Le nuvole sopra di me si uniscono improvvisamente alla nebbia. La nebbia non è molto fitta, ma è comunque tale che non riesco a vedere lontano e mi spavento quando le "rocce" davanti a me iniziano improvvisamente a muoversi. In quel momento le chiamo pecore fantasma, perché come se dal nulla fossero arrivate all'improvviso - probabilmente spaventate dalla mia presenza, che davvero non potevano aspettarsi. Sorrido al pensiero se siano più spaventati loro o io. Ma la nebbia mi fa fermare per un attimo: Andare avanti o passare la notte qui? So esattamente dove si trovano sempre le pecore: sull'ultimo pianoro erboso prima della vetta. Se continuo ora, non rimarrà un punto pianeggiante fino alla vetta. Ma la decisione viene presa da me "dall'alto", per così dire: Le nuvole si diradano, la nebbia scompare, o meglio, in pochi passi salgo sopra la linea della nebbia, la luna torna a splendere in tutta la sua forza e mi indica la strada per la salita alla vetta.

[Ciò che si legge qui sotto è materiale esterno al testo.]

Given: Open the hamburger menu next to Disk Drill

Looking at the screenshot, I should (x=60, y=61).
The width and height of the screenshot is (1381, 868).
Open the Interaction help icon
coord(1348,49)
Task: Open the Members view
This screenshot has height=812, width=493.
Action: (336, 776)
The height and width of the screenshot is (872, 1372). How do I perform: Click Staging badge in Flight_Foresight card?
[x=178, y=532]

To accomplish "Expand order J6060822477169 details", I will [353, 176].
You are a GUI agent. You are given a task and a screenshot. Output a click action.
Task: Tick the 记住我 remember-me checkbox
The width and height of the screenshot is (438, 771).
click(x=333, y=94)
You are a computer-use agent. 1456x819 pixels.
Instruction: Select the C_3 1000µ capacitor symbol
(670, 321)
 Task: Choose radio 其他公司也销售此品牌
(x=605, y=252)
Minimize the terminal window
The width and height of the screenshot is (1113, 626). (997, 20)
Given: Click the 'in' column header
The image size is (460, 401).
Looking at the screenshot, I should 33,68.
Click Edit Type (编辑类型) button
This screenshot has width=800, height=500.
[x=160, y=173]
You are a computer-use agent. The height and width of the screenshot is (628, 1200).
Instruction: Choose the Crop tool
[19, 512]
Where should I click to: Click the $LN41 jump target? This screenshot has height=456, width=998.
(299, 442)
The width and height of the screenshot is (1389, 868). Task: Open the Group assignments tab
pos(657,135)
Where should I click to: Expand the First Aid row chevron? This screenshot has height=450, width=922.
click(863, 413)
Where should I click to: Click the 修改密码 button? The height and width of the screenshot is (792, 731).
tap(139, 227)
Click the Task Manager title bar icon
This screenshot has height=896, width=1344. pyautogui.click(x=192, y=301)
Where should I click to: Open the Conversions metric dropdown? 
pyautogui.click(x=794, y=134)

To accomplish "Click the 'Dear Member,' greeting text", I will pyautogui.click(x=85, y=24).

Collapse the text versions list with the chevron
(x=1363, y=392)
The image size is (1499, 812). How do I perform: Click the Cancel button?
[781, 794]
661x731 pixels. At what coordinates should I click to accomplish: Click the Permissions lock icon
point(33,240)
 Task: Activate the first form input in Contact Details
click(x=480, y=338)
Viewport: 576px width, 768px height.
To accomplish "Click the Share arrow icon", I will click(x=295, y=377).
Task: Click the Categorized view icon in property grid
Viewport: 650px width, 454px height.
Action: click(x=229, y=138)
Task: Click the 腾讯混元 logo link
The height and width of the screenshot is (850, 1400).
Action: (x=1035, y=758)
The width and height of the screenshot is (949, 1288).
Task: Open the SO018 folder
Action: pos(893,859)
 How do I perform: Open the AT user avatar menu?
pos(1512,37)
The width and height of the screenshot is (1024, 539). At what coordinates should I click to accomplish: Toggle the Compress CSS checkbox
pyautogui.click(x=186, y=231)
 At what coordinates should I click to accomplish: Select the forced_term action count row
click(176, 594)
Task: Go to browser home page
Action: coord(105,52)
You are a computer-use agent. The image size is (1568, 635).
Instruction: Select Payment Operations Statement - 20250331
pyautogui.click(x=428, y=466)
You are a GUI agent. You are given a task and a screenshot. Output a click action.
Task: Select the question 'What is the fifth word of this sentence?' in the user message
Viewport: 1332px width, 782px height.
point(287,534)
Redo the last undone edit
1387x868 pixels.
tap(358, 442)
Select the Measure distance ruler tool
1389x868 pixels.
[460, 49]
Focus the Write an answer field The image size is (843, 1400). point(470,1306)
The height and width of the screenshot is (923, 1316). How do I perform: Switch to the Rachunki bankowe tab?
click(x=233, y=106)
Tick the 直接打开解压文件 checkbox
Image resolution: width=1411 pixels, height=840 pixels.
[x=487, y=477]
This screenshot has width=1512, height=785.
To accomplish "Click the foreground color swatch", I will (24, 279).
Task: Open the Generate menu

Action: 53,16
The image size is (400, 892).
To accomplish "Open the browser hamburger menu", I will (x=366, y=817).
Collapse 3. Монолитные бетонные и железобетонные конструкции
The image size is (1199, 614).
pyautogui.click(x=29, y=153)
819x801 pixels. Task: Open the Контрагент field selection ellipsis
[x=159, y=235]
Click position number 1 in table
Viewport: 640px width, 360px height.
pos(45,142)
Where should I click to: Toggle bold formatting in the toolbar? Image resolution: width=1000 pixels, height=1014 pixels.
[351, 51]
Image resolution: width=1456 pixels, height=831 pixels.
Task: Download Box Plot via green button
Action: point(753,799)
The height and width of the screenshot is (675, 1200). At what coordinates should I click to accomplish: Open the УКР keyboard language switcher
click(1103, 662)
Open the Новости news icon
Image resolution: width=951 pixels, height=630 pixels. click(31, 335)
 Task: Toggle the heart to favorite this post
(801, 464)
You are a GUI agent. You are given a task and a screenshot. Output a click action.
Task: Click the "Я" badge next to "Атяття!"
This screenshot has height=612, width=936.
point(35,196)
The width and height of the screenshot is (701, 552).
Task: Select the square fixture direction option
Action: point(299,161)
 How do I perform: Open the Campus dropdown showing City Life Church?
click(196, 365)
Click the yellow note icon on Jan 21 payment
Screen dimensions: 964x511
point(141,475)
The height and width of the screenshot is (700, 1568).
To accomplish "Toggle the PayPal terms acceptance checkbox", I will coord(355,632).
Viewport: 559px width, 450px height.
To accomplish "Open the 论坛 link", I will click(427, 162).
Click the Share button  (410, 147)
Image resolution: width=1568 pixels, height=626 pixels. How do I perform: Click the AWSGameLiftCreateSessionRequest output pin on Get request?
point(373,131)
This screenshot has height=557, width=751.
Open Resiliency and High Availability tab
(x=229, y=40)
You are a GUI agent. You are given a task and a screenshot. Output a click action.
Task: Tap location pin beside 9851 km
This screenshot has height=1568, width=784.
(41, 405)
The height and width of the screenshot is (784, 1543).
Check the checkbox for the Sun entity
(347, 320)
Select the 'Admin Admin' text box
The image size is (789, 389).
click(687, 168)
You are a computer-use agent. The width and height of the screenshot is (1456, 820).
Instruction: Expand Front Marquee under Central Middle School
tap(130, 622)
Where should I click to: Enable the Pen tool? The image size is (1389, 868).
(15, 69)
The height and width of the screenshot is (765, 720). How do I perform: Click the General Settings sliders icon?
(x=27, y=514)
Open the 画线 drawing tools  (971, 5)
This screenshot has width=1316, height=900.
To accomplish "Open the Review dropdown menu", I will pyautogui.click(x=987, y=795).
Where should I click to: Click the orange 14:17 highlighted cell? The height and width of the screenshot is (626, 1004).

In realtà ho raggiunto la parte più difficile dell'escursione, perché ora devo salire su delle rocce. Bene, c'è sempre un sentiero e ci si accorge subito che è più facile di prima: qui c'è un solo percorso possibile, e il sentiero è stato anche ampliato dall'autunno scorso, con nuove pietre fissate in più punti come gradini con ferro di rinforzo. Certo, non è facile arrampicarsi sulle lastre di ardesia di notte, ma conosco già il percorso e l'ho percorso più volte nella mia testa, quindi so esattamente cosa aspettarmi.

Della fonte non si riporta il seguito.